The Herald ran a very compelling op-ed by Jeanette Fitzsimons yesterday, suggesting that from a climate perspective our priority must be to keep most of the remaining fossil fuel in the ground.
For 35 years I have been wrong about how to prevent climate change. It’s time I confessed.
For 35 years I have worked to improve energy efficiency – insulating homes, efficiency standards for appliances, better light bulbs, fuel-economy standards for cars and energy-saving technologies in industry and farming.
The assumption was that this would result in less fossil fuel being burned and less carbon dioxide going into the atmosphere. Well, it doesn’t.
She details State-Owned Solid Energy’s plans to make money out of lignite, and how that would spell disaster for New Zealand’s climate emissions.
In addition to oil and gas exploration there are well-advanced plans to use more than 3 billion tonnes of economically recoverable lignite from three fields in Southland. These plans are big, and New Zealanders are hardly aware of them.Because we don’t need coal for electricity; state-owned coal company Solid Energy has developed plans to use the lignite for fertiliser and diesel.
This is why changing your light bulbs will not reduce greenhouse gases – Solid Energy, and its government owner, are determined to use that coal.

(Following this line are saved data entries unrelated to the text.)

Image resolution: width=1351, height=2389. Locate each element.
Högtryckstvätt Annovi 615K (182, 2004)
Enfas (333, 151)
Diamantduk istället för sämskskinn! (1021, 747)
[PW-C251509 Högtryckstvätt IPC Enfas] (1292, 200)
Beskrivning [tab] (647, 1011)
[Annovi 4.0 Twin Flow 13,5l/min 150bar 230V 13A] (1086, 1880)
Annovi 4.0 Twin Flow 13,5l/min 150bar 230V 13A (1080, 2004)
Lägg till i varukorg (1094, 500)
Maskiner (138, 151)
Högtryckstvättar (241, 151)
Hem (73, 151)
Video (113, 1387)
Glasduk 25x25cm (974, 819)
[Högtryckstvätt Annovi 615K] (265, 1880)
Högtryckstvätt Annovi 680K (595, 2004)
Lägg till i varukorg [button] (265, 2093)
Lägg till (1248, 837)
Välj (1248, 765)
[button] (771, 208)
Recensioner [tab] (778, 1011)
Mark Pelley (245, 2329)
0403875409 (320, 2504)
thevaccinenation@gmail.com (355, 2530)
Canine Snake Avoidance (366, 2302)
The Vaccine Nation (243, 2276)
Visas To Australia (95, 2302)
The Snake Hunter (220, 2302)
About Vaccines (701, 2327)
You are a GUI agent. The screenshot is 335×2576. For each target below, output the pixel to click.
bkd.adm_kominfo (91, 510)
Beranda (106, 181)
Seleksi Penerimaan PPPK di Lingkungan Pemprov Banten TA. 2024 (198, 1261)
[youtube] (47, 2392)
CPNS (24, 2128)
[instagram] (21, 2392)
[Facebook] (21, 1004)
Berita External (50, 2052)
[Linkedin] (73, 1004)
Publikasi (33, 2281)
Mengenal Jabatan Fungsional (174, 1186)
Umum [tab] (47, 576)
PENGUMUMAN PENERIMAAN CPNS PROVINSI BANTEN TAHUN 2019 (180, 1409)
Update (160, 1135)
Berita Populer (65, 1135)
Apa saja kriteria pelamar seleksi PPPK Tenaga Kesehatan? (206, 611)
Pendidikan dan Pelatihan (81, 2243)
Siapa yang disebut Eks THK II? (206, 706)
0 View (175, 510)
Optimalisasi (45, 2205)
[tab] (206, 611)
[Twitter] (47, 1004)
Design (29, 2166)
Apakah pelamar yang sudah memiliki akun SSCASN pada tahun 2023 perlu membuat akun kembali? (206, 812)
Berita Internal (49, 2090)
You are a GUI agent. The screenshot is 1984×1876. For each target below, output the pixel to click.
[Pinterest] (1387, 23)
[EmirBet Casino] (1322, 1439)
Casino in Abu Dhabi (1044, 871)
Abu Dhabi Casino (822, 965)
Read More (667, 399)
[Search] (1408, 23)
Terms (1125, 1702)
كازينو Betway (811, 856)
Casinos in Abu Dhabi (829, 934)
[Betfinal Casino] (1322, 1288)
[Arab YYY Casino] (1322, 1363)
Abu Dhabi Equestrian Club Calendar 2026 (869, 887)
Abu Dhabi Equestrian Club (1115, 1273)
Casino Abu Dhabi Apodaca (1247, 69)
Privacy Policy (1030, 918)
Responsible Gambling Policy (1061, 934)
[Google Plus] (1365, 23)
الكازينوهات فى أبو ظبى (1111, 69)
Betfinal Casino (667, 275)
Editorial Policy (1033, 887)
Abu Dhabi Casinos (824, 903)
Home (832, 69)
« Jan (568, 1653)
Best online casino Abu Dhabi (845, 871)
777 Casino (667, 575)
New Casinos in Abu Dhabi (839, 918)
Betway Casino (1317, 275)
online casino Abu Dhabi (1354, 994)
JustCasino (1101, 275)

Of course Don Elder, CE of Solid Energy, imagines that somehow mining Southland’s lignite would reduce global greenhouse gas emissions. We think Don is dreaming, and couldn’t agree more with Jeanette’s call to action:
We need to refocus international negotiations to keep most of the world’s remaining coal in the ground. As citizens, we need to refocus our domestic action to tell Solid Energy and the Government by every means available to us to keep the coal in the hole. Every tonne of lignite New Zealand keeps in the ground is 1.5 tonnes of carbon dioxide that doesn’t get into the atmosphere.
We can let energy efficiency give us a good standard of living, a prosperous economy, more jobs and a clean, green marketing brand. But if we mine the coal, we are fooling ourselves that those “green” developments will do anything for the climate.